Hong Kong Med J 2025;31(Suppl 7):S13-7
Mate-pair low-pass genome sequencing for prenatal diagnosis of fetuses with ultrasound anomalies: abridged secondary publication
Z Dong1, TY Leung1, IFM Lo2, YKY Kwok1,2
1 Department of Obstetrics and Gynaecology, The Chinese University of Hong Kong, Hong Kong SAR, China
2 Clinical Genetic Service, Department of Health, Hong Kong SAR, China
 
 
  1. DNA from 400 fetuses with ultrasound anomalies was examined using chromosomal microarray analysis (CMA) and low-pass mate-pair genome sequencing (GS) to identify clinically significant copy-number variants (CNVs), structural variants, and regions with absence of heterozygosity
  2. CMA and low-pass mate-pair GS reported diagnostic yields of 8.5% and 10.3%, respectively.

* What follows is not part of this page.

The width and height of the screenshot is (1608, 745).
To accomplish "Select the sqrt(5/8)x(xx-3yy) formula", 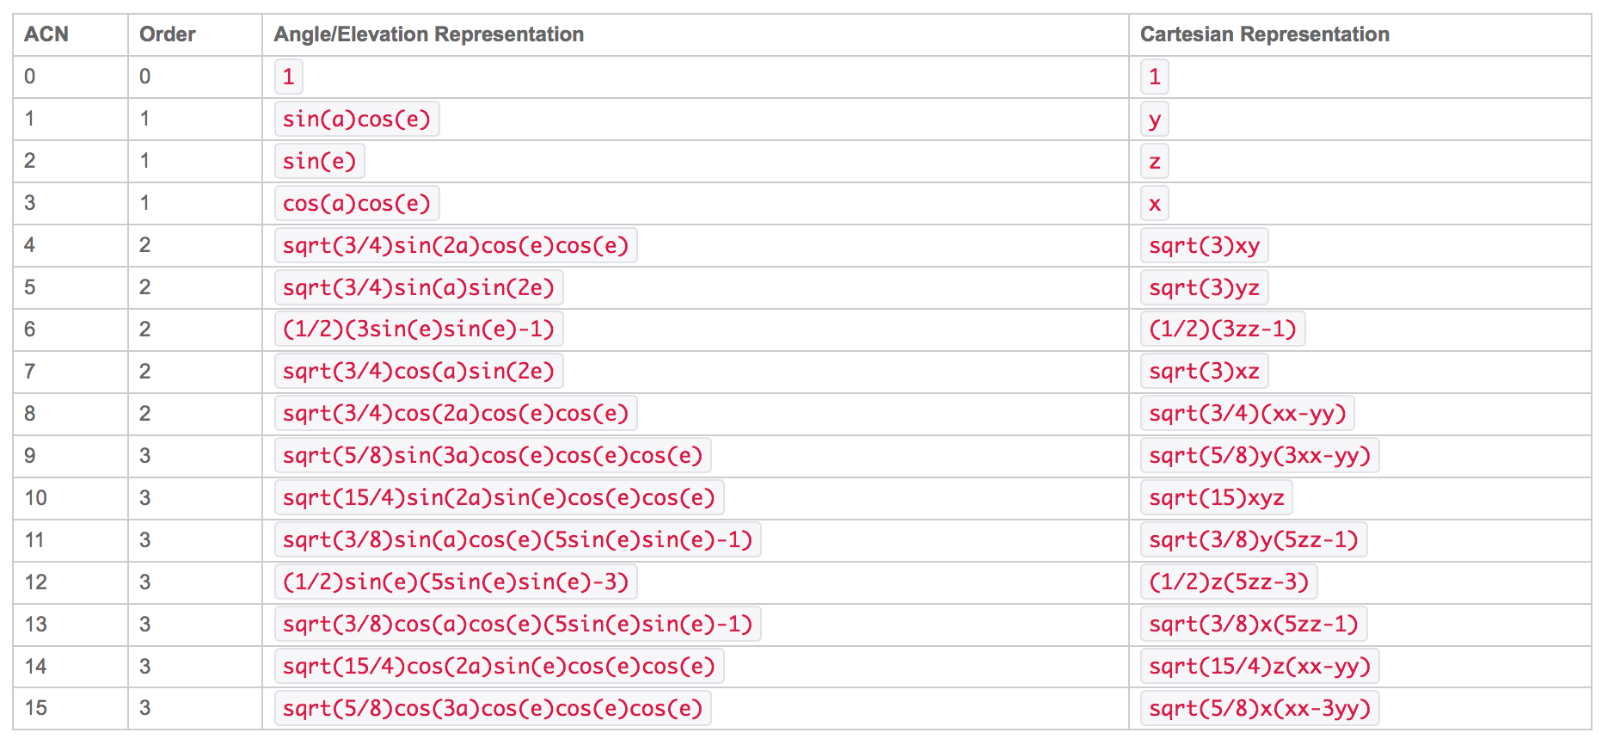I will [1260, 708].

  3. Low-pass mate-pair GS additionally identified cryptic CNVs (n=4) and mosaic CNVs (n=2), and reclassified 12 (60%) of 20 variants of uncertain significance identified by CMA.

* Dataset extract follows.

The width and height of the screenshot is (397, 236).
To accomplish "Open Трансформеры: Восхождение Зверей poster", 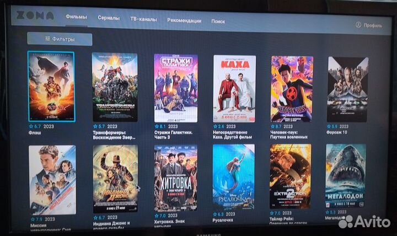I will coord(115,87).
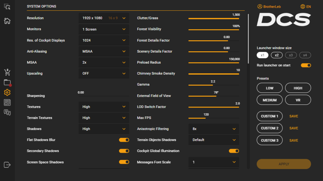The height and width of the screenshot is (181, 323).
Task: Click the exit icon at sidebar bottom
Action: pyautogui.click(x=7, y=165)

  4. Low-pass mate-pair GS classified 14 structural variants as variants of uncertain significance due to the unavailability of cultured cells for RNA sequencing or inconclusive RNA sequencing results in the submitted samples.
  5. Low-pass mate-pair GS can serve as an alternative for the confirmation of fetal ultrasound anomalies.